#### [Stored data entries]
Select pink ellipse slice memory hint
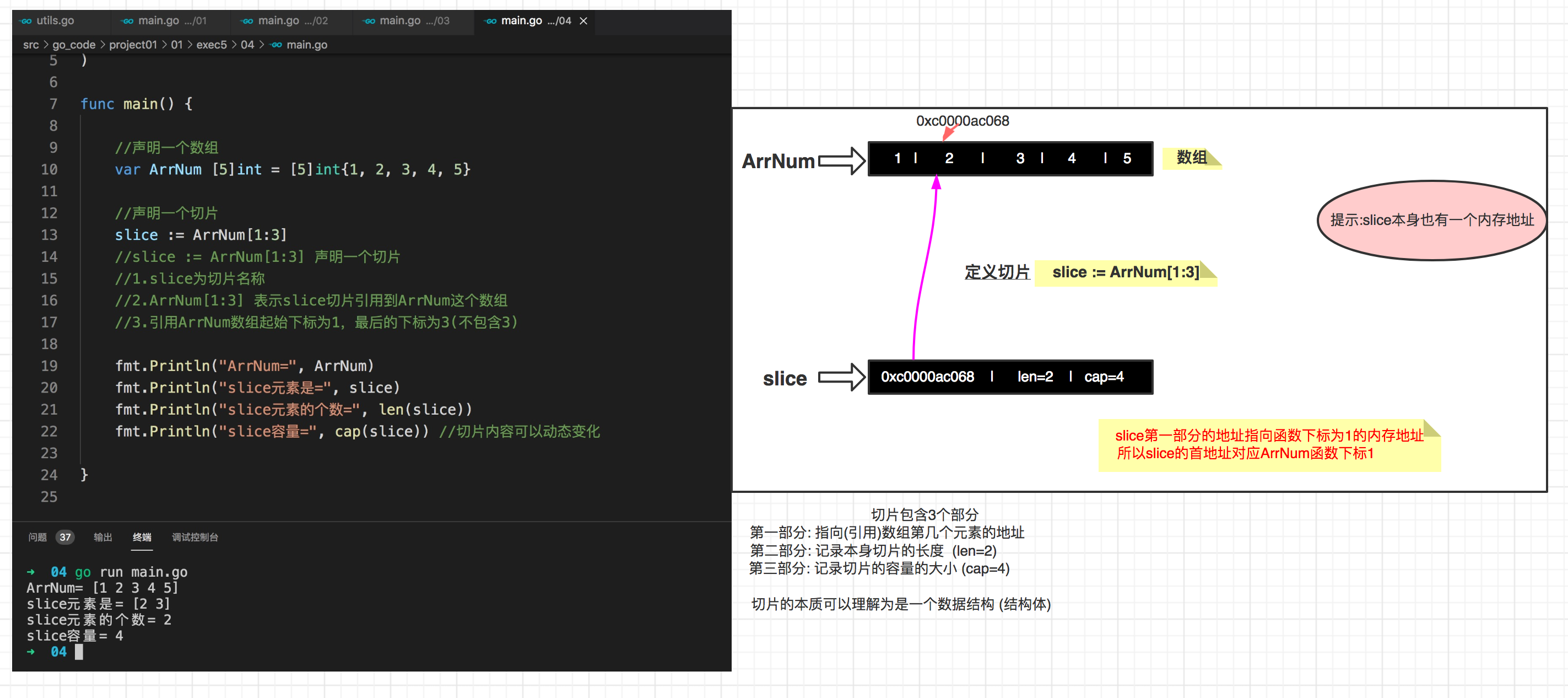Screen dimensions: 1568x698 click(1431, 221)
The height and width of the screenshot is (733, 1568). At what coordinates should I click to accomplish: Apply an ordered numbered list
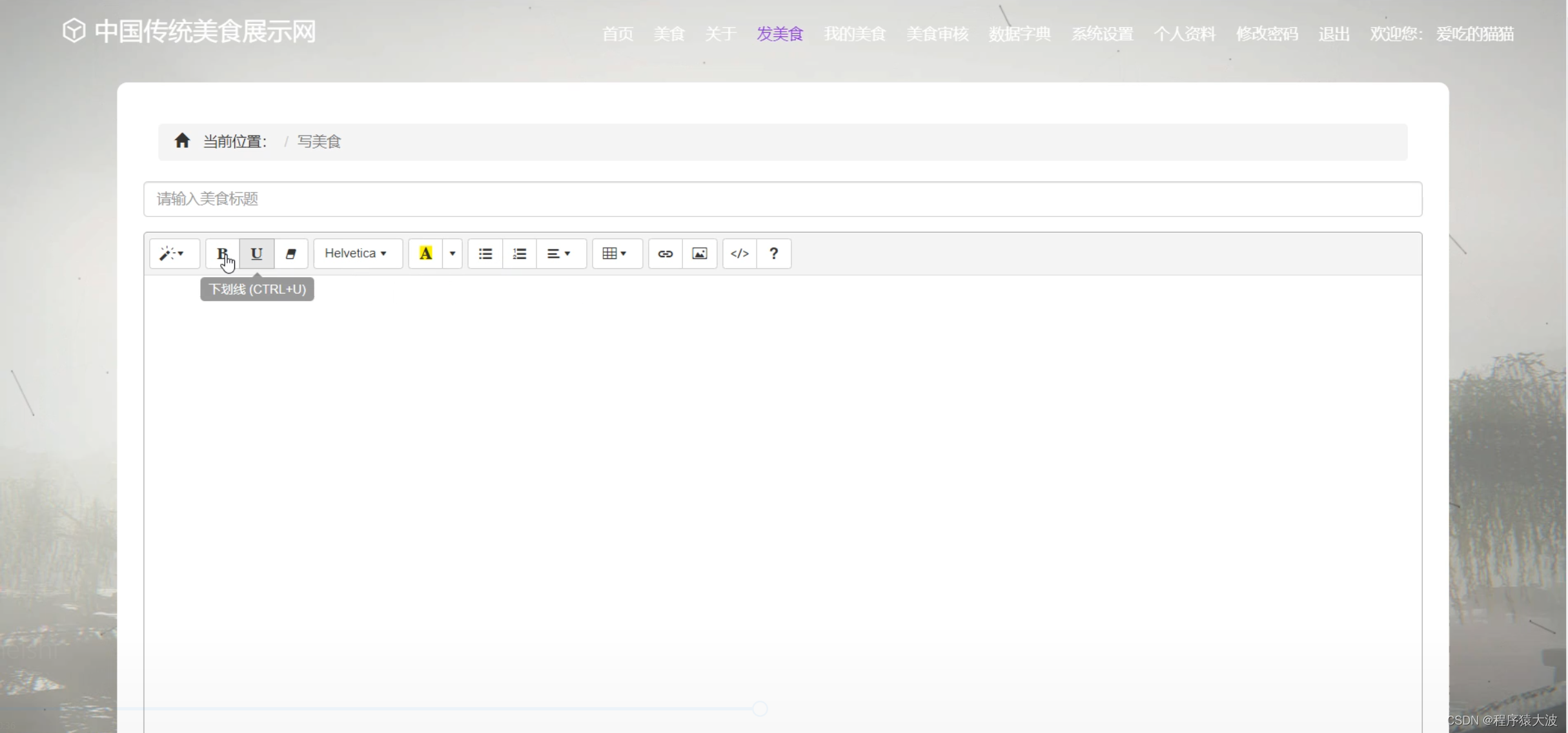[x=520, y=253]
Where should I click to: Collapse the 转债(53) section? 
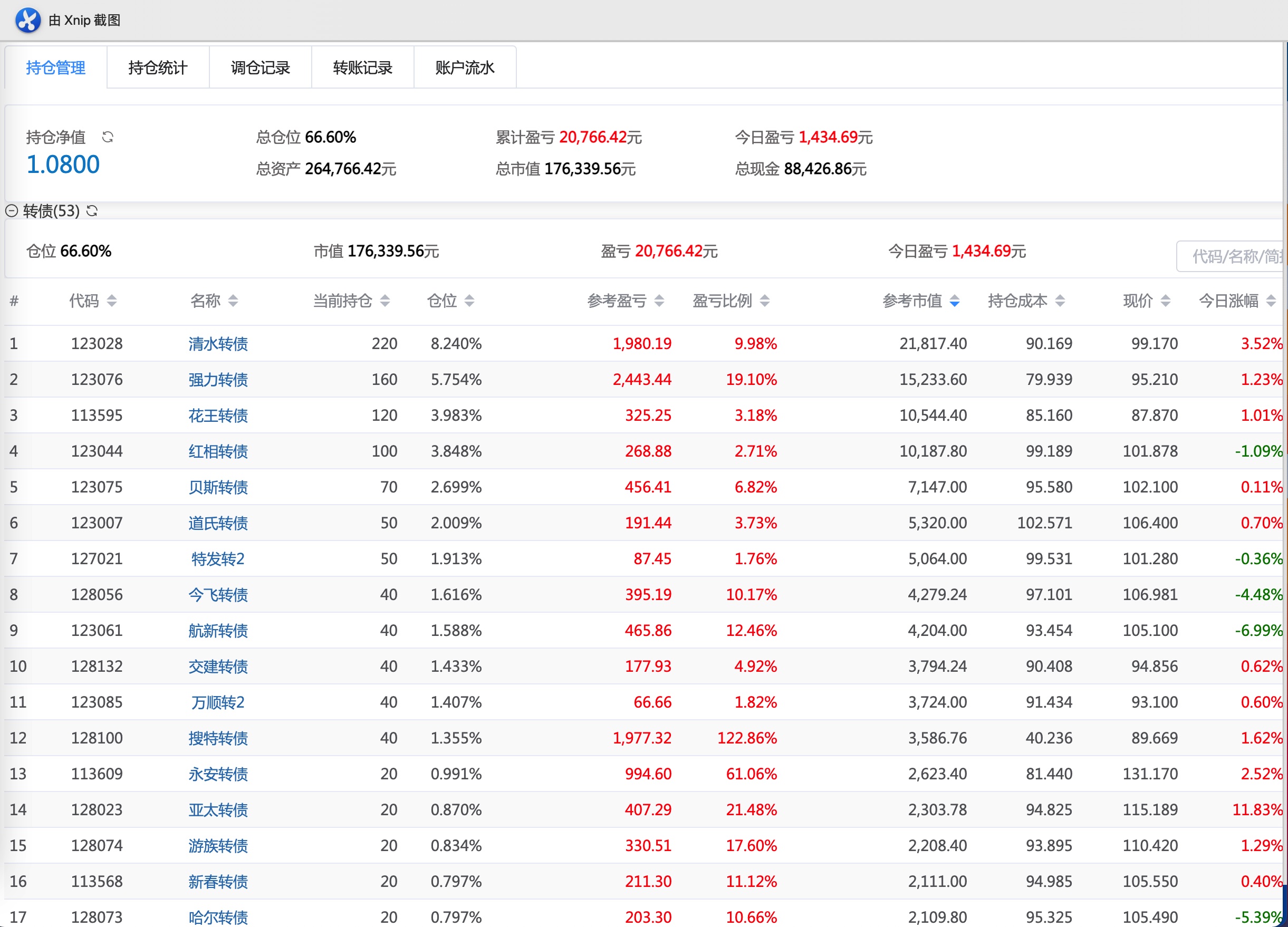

#### [What to produce]
From the line that contains "The height and" down to the last line of the entries above, copy every line exactly and leave out the pictures.

#### [Expected output]
The height and width of the screenshot is (733, 1568). At what coordinates should I click to accomplish: Apply an ordered numbered list
[x=520, y=253]
Where should I click to: Collapse the 转债(53) section? 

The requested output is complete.